- [Assignment]: In the material below, how many lines include the word "screenshot"? Write only the number.

******************************

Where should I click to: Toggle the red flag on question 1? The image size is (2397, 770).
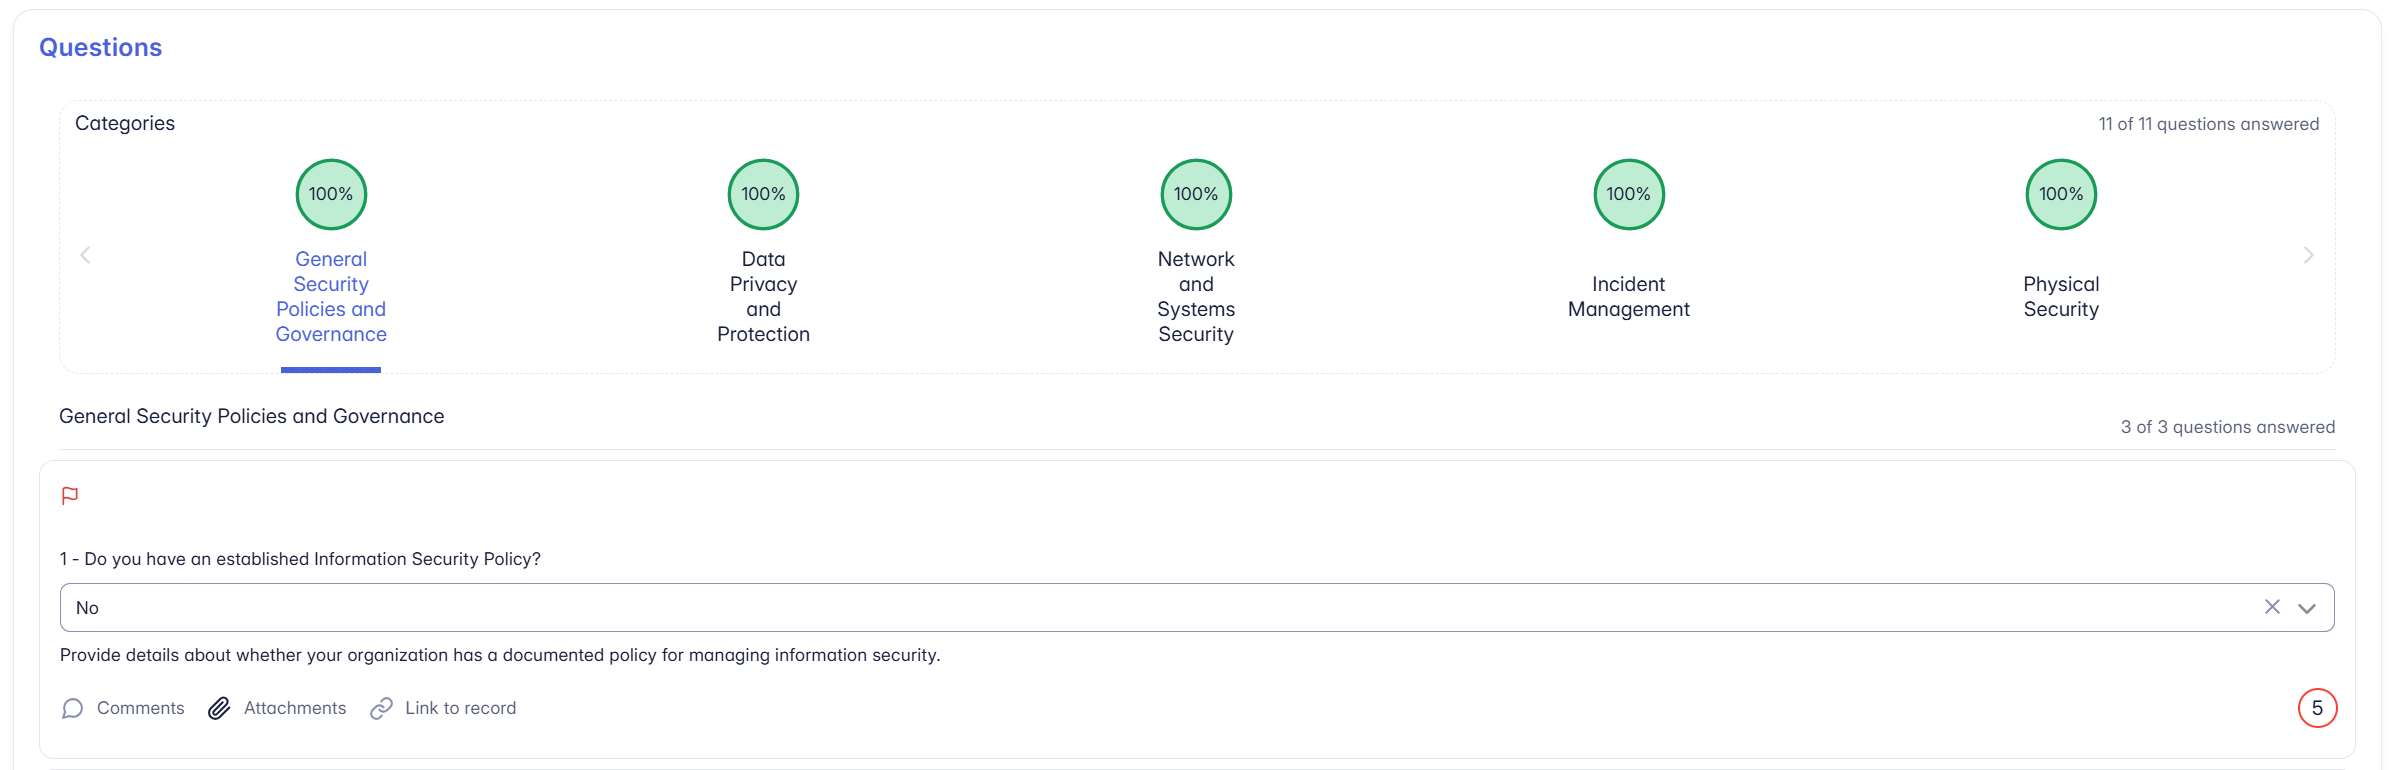[70, 495]
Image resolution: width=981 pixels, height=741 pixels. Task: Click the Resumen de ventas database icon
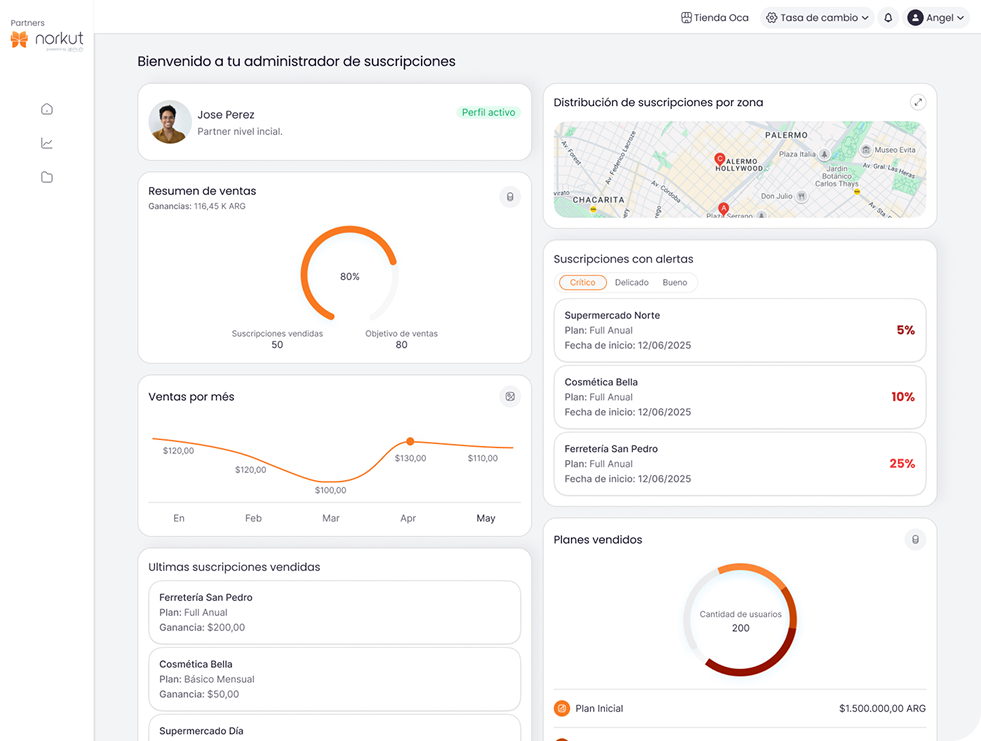(x=510, y=197)
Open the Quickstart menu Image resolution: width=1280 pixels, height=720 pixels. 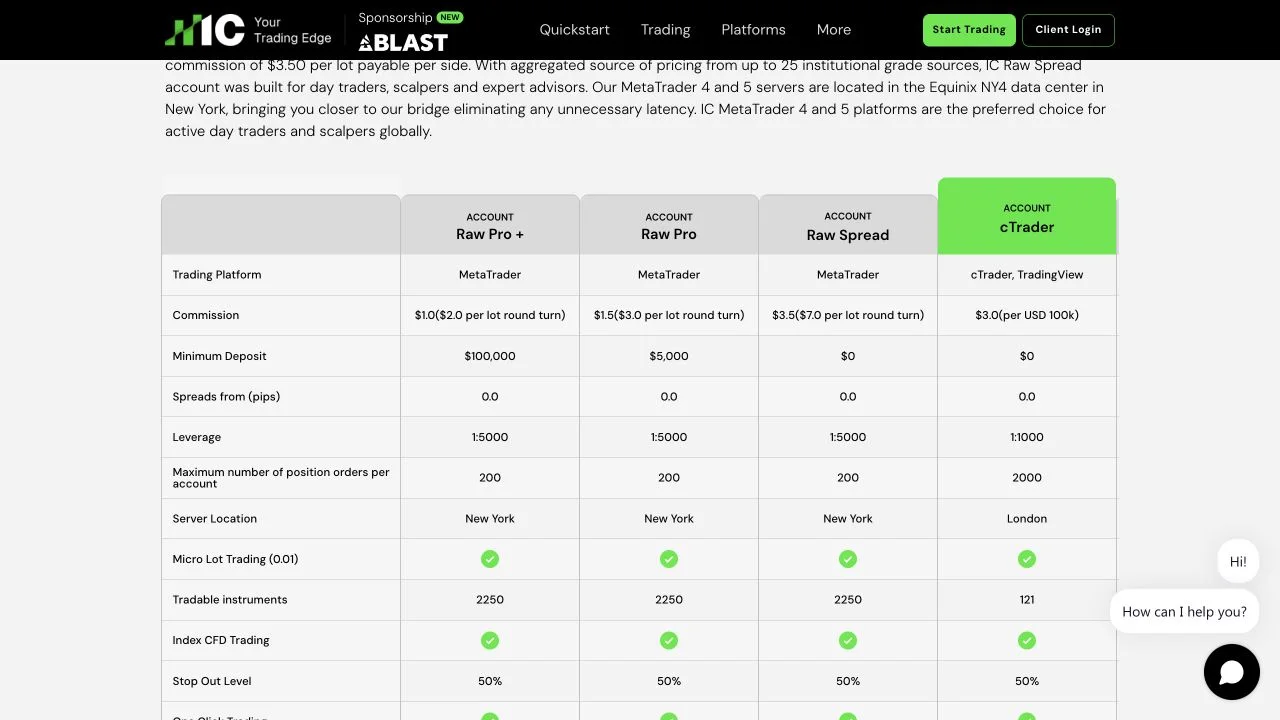coord(574,30)
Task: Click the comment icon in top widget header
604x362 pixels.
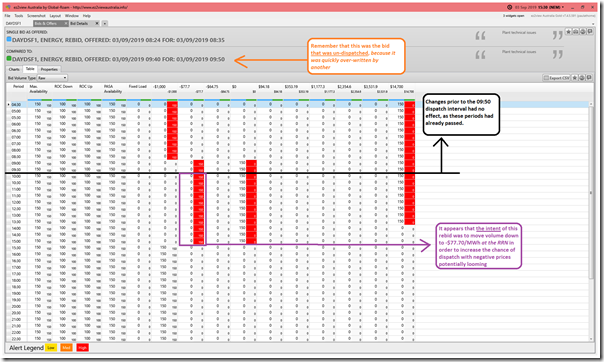Action: 590,32
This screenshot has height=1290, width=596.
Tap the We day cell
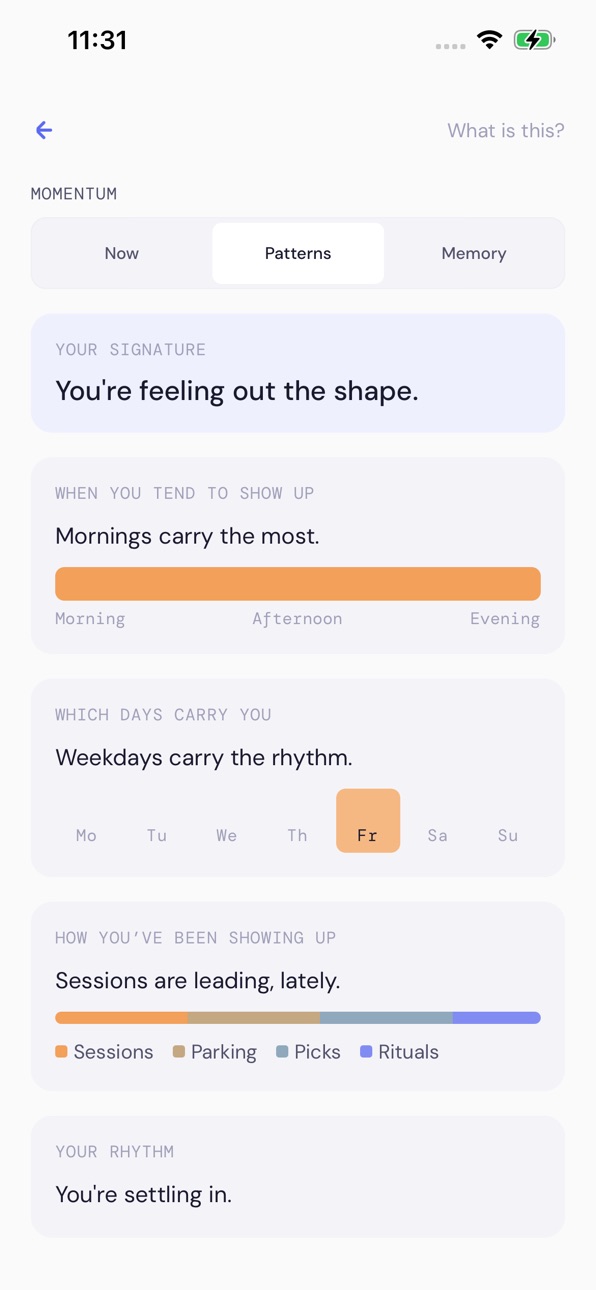[227, 835]
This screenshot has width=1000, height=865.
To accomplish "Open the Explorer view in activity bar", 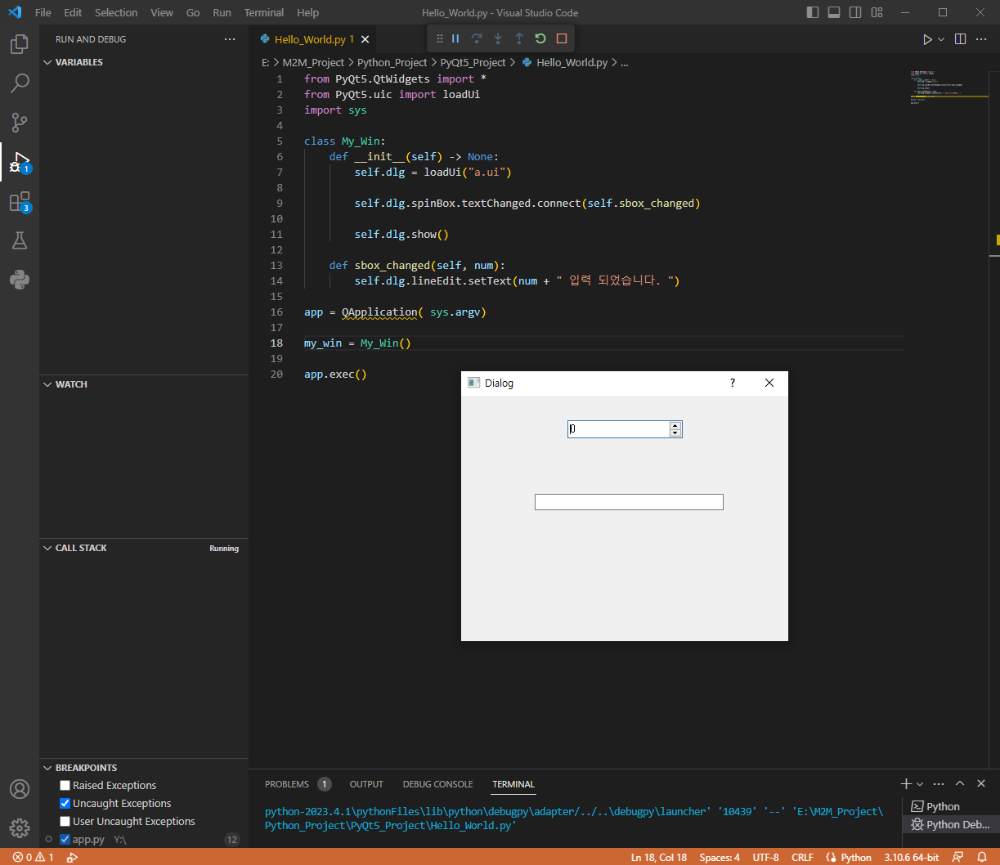I will [x=19, y=44].
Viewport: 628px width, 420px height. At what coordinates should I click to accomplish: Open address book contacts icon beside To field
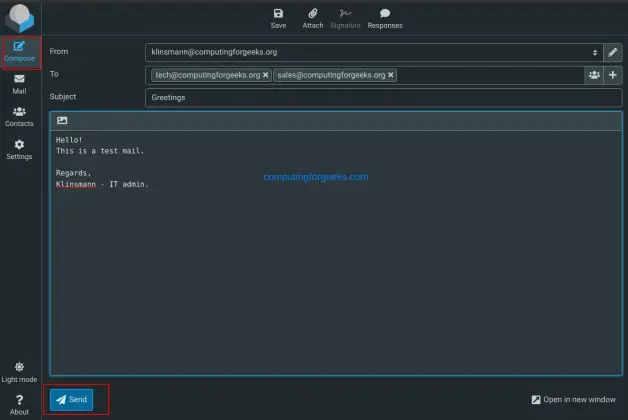(594, 75)
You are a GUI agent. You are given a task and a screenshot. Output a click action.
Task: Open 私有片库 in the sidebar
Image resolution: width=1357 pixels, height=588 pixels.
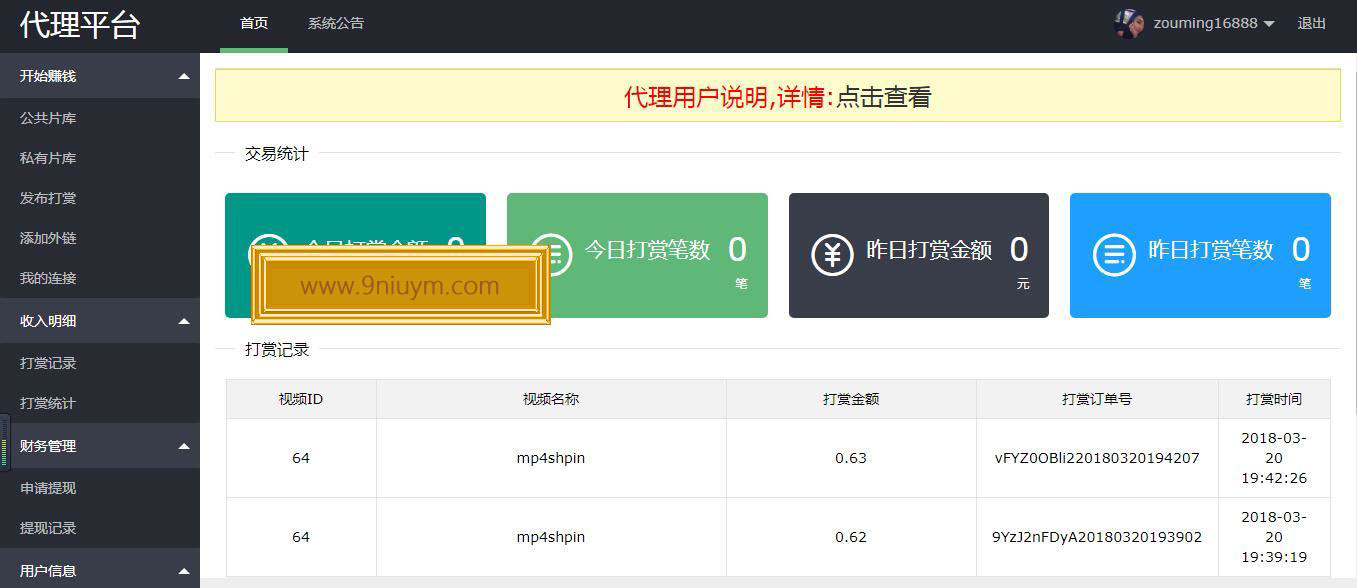tap(48, 158)
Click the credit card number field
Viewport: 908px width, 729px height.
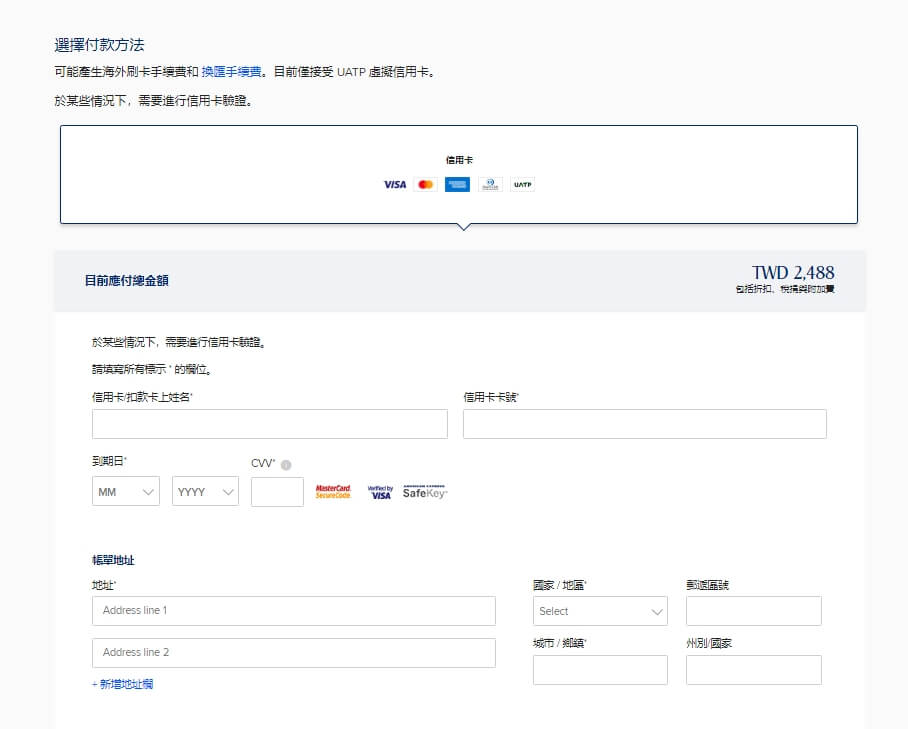pyautogui.click(x=644, y=424)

******************************

- [Response to the task]: 3